Wait, that doesn't sound right ...


What's wrong with that argument? Well, a lot. So much that you probably already know the answer. It's for the very same reasons that many advocate user fees for any good that's excludable. Generally, whoever benefits should be the one to pay. ("Cuius lubido, eius sumptum." -- "Whose desire, his expense.")

As with those reasons in favor of user fees, you can make the exact same argument regarding the purported inefficiency of a CTS:

"Yes, you get inefficiencies every time you concentrate costs like that. And yes, they disproportionately stack with whatever taxes you already had. But you need the fee structure to work that way in order to align incentives. The one who uses the scarce resource -- whether a cell phone, or atmospheric dumping capacity -- should be the one to pay for it, as this leads them to economize on the use of that resource, and if possible, route around it. That remains doubly so when exempting them from the expense would lead to further penalization of every other class of socially-useful activity."

And that, I think, goes to the core of my original balking at the CTS/TIE argument.

Saturday, November 23, 2013

Liberty vs efficiency: The real conflict

Liberty: Being free of constraints

Efficiency: Raising the state of the world as high as possible on everyone's preference ranking (or some aggregate measure thereof)

You might have heard of Amartya Sen's Liberal paradox, which purports to show that the two necessarily conflict. Of course, as I said a while back, it does no such thing; it only shows a problem with preventing people from waiving their liberties when they find it preferable to do so.

However, there is a real sense in which those two conflict, and it becomes most apparent in discussions of taxation, and how to make it better.

The conventional economist's view is that "The ideal tax system is the one that hurts efficiency the least."

But there's another view, exemplified by the Murphy article that I linked in my last post: "The ideal tax system is the one that's easiest to opt out of."

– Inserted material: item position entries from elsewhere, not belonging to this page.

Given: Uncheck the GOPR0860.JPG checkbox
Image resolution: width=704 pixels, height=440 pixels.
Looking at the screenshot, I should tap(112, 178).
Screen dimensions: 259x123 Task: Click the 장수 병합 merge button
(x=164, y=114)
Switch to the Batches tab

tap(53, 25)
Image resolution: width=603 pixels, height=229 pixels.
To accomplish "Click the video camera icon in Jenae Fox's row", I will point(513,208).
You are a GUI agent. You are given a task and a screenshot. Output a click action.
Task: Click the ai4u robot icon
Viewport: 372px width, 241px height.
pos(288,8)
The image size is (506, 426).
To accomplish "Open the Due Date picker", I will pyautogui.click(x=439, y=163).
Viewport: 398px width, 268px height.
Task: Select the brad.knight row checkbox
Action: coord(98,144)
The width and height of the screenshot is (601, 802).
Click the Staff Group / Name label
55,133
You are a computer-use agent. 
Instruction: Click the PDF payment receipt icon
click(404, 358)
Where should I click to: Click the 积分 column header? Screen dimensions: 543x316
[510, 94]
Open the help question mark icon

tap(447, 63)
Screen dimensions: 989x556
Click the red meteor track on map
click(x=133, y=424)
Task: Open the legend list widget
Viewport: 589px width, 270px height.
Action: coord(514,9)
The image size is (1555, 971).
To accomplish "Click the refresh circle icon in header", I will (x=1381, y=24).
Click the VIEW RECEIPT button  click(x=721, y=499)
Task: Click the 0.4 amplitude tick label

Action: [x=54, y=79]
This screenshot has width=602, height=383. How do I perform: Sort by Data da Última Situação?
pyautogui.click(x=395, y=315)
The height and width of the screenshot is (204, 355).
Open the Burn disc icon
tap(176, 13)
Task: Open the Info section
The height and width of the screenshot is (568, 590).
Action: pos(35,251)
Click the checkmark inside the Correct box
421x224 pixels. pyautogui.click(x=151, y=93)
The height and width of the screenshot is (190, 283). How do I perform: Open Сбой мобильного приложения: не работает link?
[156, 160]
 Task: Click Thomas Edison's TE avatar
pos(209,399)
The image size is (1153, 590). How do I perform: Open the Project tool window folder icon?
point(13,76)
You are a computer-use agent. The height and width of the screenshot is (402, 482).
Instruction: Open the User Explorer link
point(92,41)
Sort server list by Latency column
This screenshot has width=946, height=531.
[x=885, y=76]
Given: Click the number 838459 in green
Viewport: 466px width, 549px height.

Naturally, these really do conflict. Why? Because generally speaking, if you want to levy a tax that merely transfers purchasing power to the government without also forcing people to bear other hardships, you have to do it by taxing goods with inelastic demand, like energy, as people will not respond to the tax by buying less of the good, which would indicate a reduction in efficiency.

But the harder a tax is to avoid, the harder it is to "opt-out" of!

So if you think it's good for people to be able to legally reduce government revenues by abstaining from a product at relatively little cost to themselves, then "economically efficient taxes" are no longer an unvarnished good, as they come at the direct expense of the goal of making it easier for people to change their behavior in a way that routes around taxation.

This, I think, is the true conflict between efficiency and liberty, as it doesn't hinge on confusing rights and obligations.